* **Your objective**:
Please retype, word for word, the line containing "Instruction: Click the" and every line after it through the end of the records, leaving out all pictures.
....
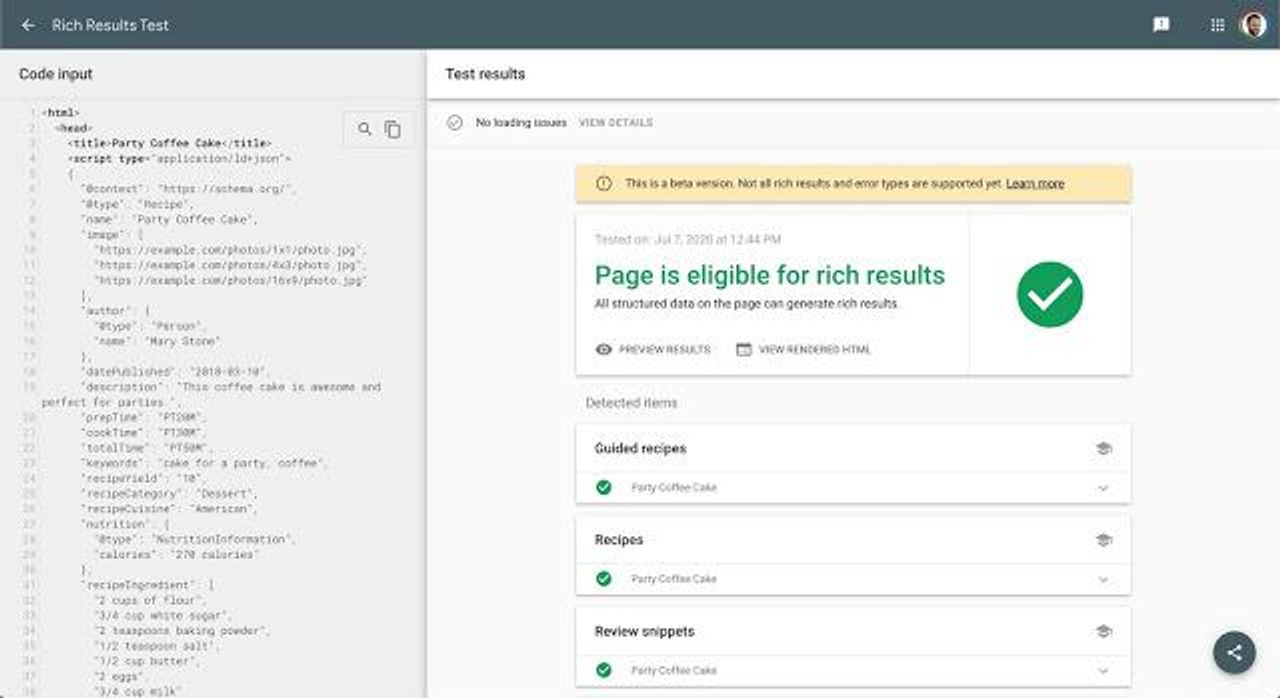Image resolution: width=1280 pixels, height=698 pixels.
Task: Open documentation for Review snippets result type
Action: [x=1103, y=631]
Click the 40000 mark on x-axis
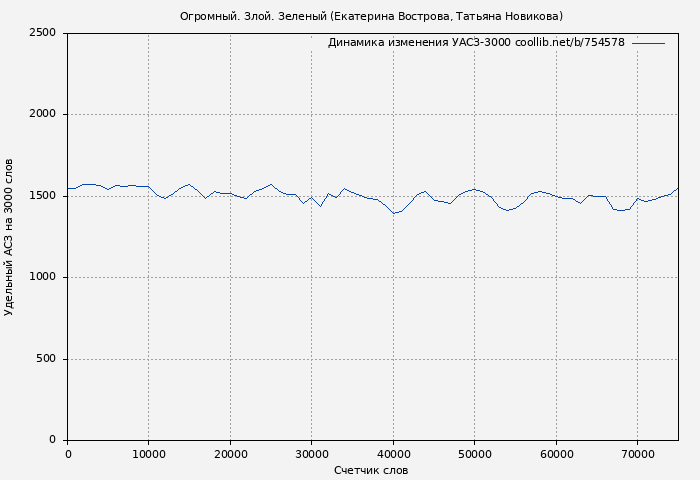 click(x=393, y=454)
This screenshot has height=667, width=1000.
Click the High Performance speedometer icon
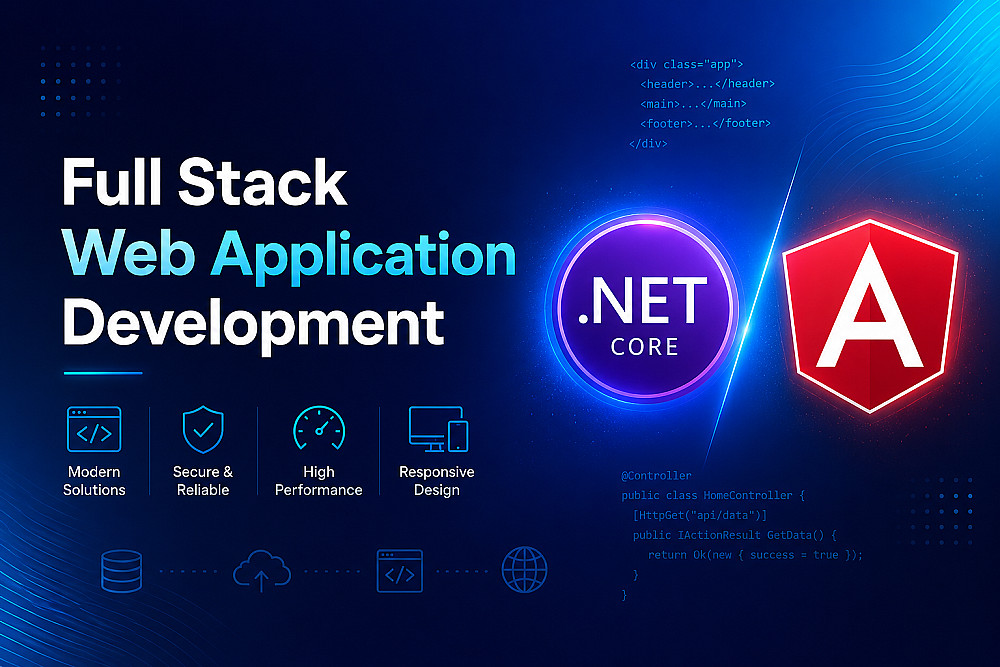(319, 429)
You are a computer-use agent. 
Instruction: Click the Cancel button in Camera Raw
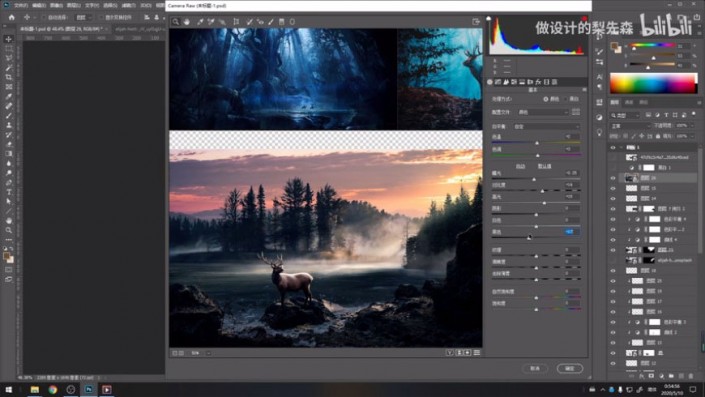pyautogui.click(x=535, y=368)
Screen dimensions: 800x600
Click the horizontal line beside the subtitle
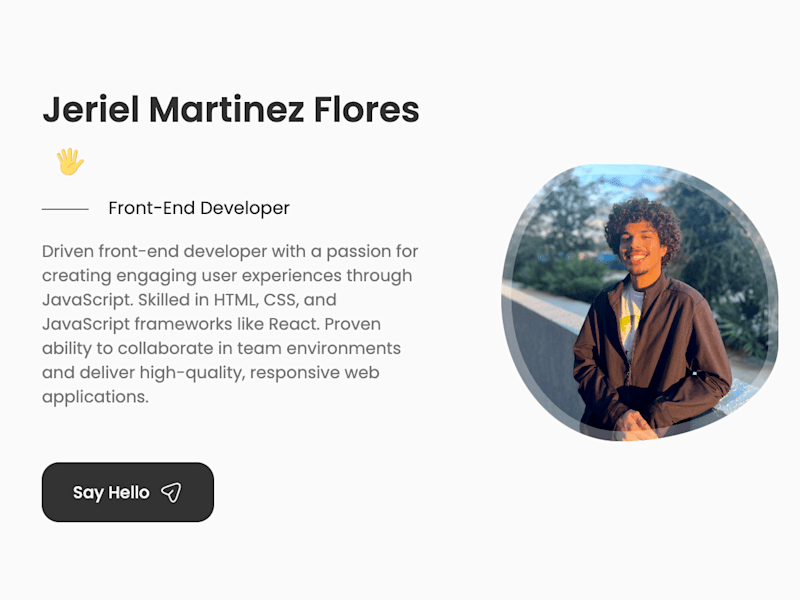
....
* **Written reply**:
Instruction: Click the Cancel button in Camera Raw
pyautogui.click(x=535, y=368)
Screen dimensions: 800x600
Click the horizontal line beside the subtitle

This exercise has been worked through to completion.